Microstructure and Superparamagnetic Properties of Mg-Ni-Cd Ferrites Nanoparticles

Magnesium substituted nickel cadmium ferrite nanoparticles MgxNi0.6-xCd0.4Fe2O4 (from x = 0 to 0.6 with step 0.1) have been synthesized by the chemical coprecipitation route. X-ray diffraction (XRD) and infrared spectroscopy (FTIR) revealed that the obtained powders have a single phase of cubic spinel structure. The crystallite sizes calculated from XRD data have been confirmed using transmission electron microscopy (TEM) showing that the powders are consisting of nanosized grains with an average size range 5-1.5 nm.
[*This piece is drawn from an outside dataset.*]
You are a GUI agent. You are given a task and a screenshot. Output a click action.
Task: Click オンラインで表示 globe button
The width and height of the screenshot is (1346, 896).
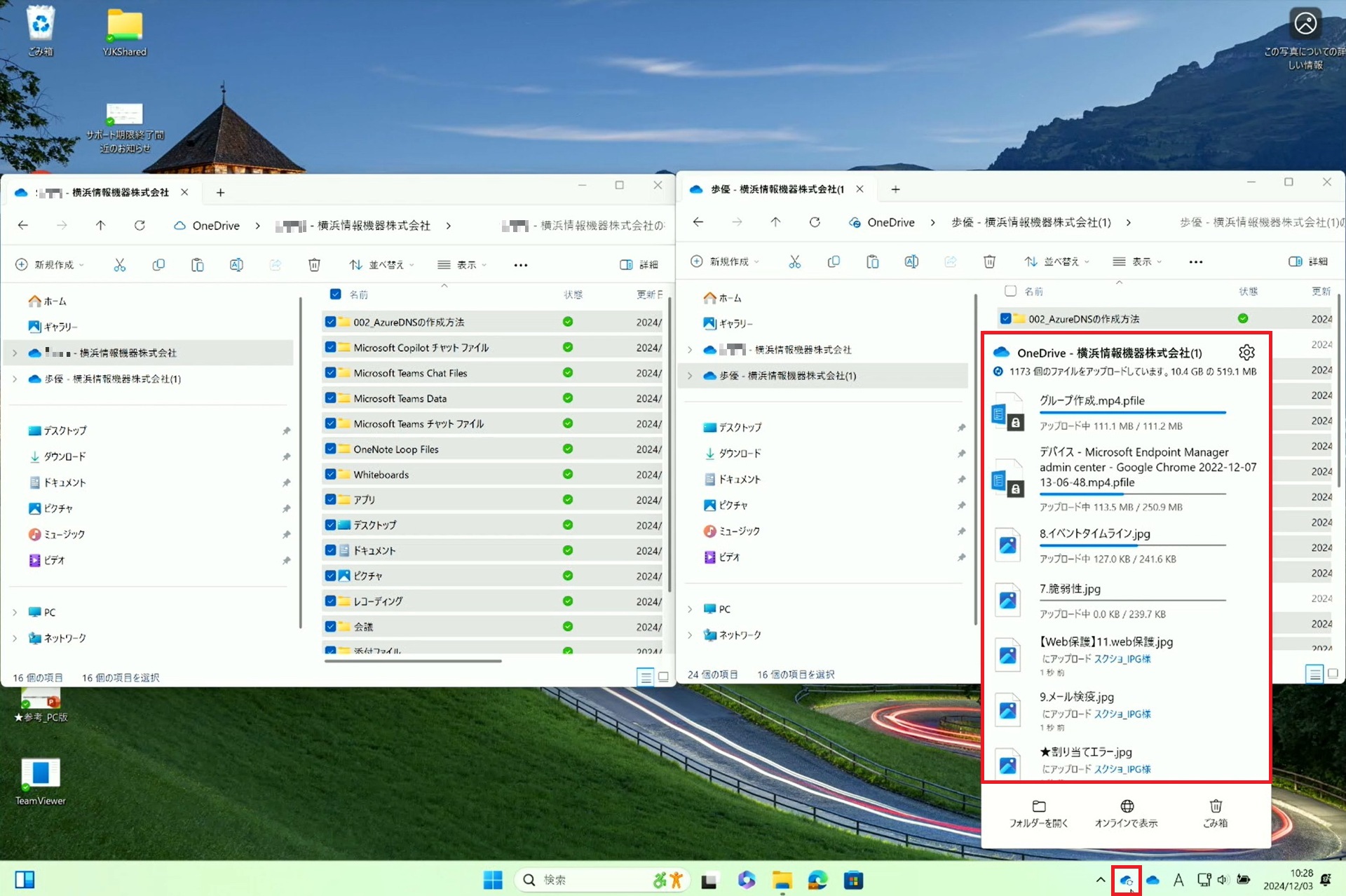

Magnetic hysteresis loops were traced at 6.5 K as well as at room temperature using VSM. It was found that, due to the Mg2+-ions substitution, the values of saturation magnetization M-s for the investigated samples were decreased, whereas the coercive field H-c increased. Both zero field cooling (ZFC) and field cooling (FC) curves are measured in the temperature range (6.5-350 K) and the values of blocking temperature T-B were determined. No considerable variation in the values of T-B was observed with increasing Mg-content, whereas the values of the effective anisotropy constant K-eff were increased.